House of Five Leaves 4 gives us brief scenes of how Yaichi slowly put his group together, and beyond that does little but bring up more complications for our hapless ronin Akitsu.
Akitsu still doesn’t consider himself a part of Five Leaves, and he hasn’t yet sent any of his ill-gotten gains to his family. Yet he continues to do about anything Yaichi asks him to, including moving into the brothel where Yaichi hangs out to be a paid bodyguard. It’s becoming clearer that he’s simply too curious about Yaichi to back out, which puts him into uncomfortable situations. He tries to ask the others about Yaichi. Matsu (who, in a flashback, meets Yaichi while on the run from the authorities) is vague. Even though he dislikes Akitsu, Ume is more open, but doesn’t tell him much of use, only that he’s getting dissatisfied. Otake is just as unhelpful.
Yaichi himself looks like he is about ready to open up, but doesn’t. But doesn’t. As one of the prostitutes says, “Everyone has their own reasons for being here.” But considering the pasts that most of the characters have, it’s not a good idea to start talking about it. Pure, innocent Akitsu is alone in this.

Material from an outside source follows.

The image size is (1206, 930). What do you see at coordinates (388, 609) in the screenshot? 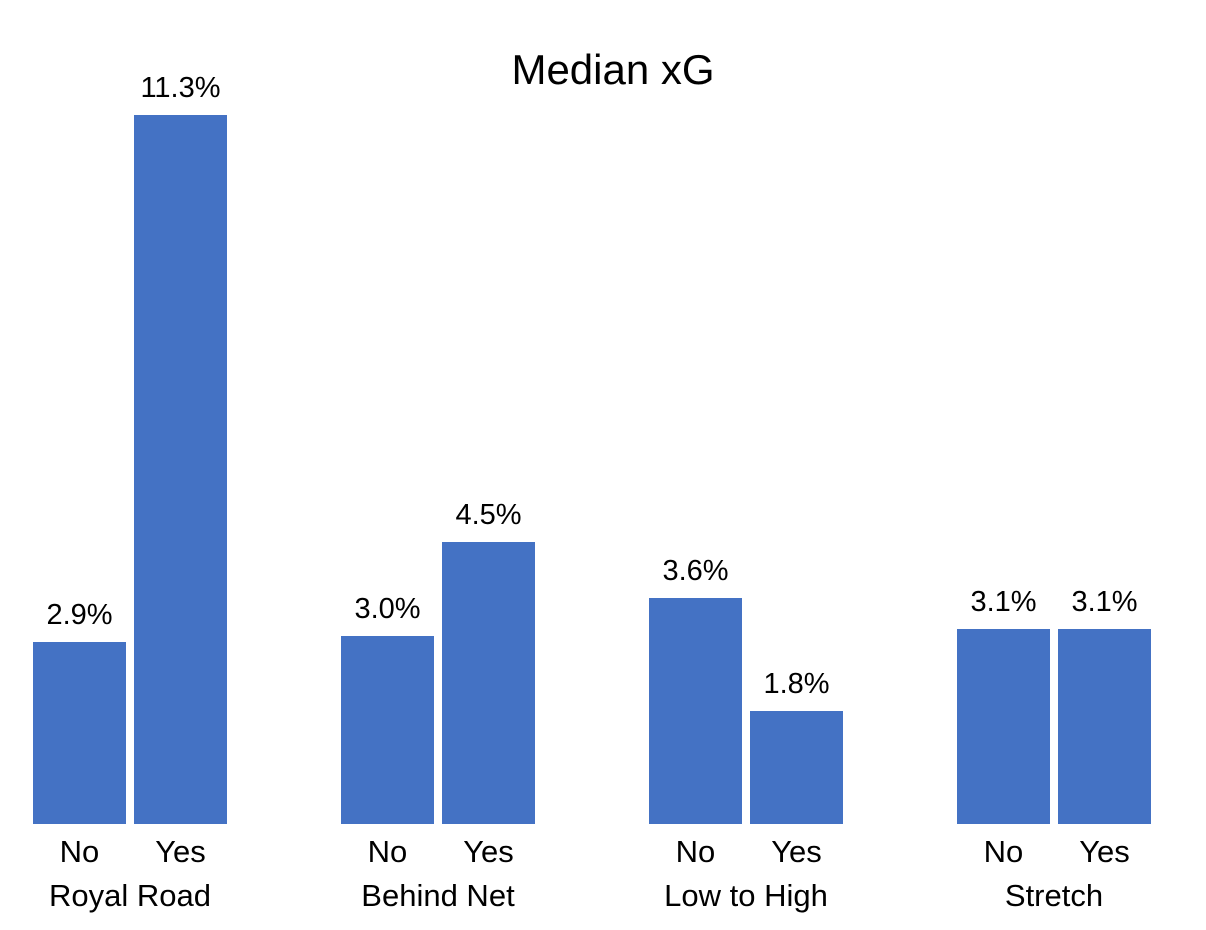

There’s another hitch. Akitsu has been feeling weird. His legs aren’t working right and feel dead. He stumbles a few times. It might be that he isn’t eating, or he’s suffering from what Yaichi calls “Edo Agony,” whatever that is. Googling doesn’t find anything I can use. I don’t know if it’s going to play a part in the ongoing story, but it’s good to note.
Ichiban Ushiro no Daimaou 6 is a mish-mosh as they crank up the next story arc. Meanwhile, the fanservice is really starting to bug me.

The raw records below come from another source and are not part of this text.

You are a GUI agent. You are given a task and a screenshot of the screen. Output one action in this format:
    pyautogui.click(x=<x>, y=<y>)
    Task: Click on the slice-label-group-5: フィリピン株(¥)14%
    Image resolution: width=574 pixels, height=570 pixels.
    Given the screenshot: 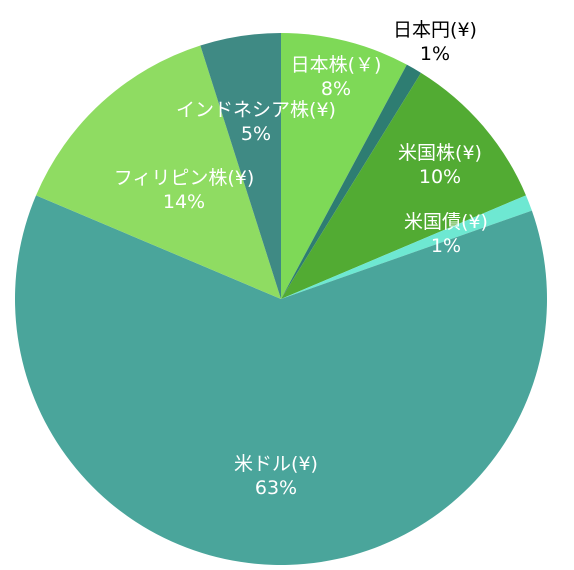 What is the action you would take?
    pyautogui.click(x=184, y=190)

We start right off with story and fanservice. Korone, being artificial, must follow orders, I suppose. And you begin to wonder again if anyone save Akuto doesn’t have an uterior motive. The school moves, inexplicably, to the beach and you know what that means, especially with one character intent on seducing Akuto. Even before the beach she tries various strategies, playing this role and that to attract him. When they get to the beach it gets even worse.
So we get Korone dropping her top, pulling down Junko’s top, and there’s a scene involving a sea cucumber that left me shaking my head. They manage to do a few other things: Akuto begins to wonder about his feelings for Keena, there’s a demon lord legend about the island that must be investigated, and there’s a conspiracy to knock off Akuto, probably having to do with the legend. There’s also intrigue concerning different factions, and Peterhausen the dragon gets some good lines. But really it’s a mess until nearly the end, where Akuto tries to track down some noises and Korone appears to be shot. I suppose that’s enough for now to keep me watching; maybe they’ll go for the straightforward action next time.
In Working!! 6 we spend some quality time with Souta’s sisters: Kazue, the bossy one, Izumi, the depressed romance novelist, Kozue, the lush, and Nazuna, who plays the “youngest sister card” a lot, but who is actually quite together and practical.
We see the dynamics of this dysfunctional household, and it’s a little better than I had feared, and a little worse. Better in that it isn’t just four girls picking on their brother all the time. They bicker amongst themselves as well. Kazue tries to keep everyone in line, but everyone is so strange that they can’t do much to change. While Souta is indeed henpecked, he comes out looking more like the straight man. And his sisters do need him around to help buffer the clashes between them. Unfortunately, the characters are all so many types, and their routines begin to repeat and grow stale after a while.
Breaking up these scenes before they become too tedious, we get back to the girls Souta works with. Okay, they’re pretty shallow, too. It’s White Day, and Souta goes around giving gifts to them and we get a chance to look at their reactions. Incidently, this is the first episode where Inami doesn’t hit anyone, though she does crush a pillar. Really, it’s no more than a chance for them to develop the Inami-crush-on-Souta angle, but the scenes are nicely done, especially when Inami, walking home with Souta, encounters Kazue, who roughs Souta up. Inami feels a little sorry for him. Add to this the bits where we see Inami, touched by Souta’s gift, being completely unable to deal with this emotion in a way we can understand (though her mother mentions how happy she’s acting). So, in the end, we see that Souta gets a lot of grief from women in his life, but also how he’s making their daily lives a little happier.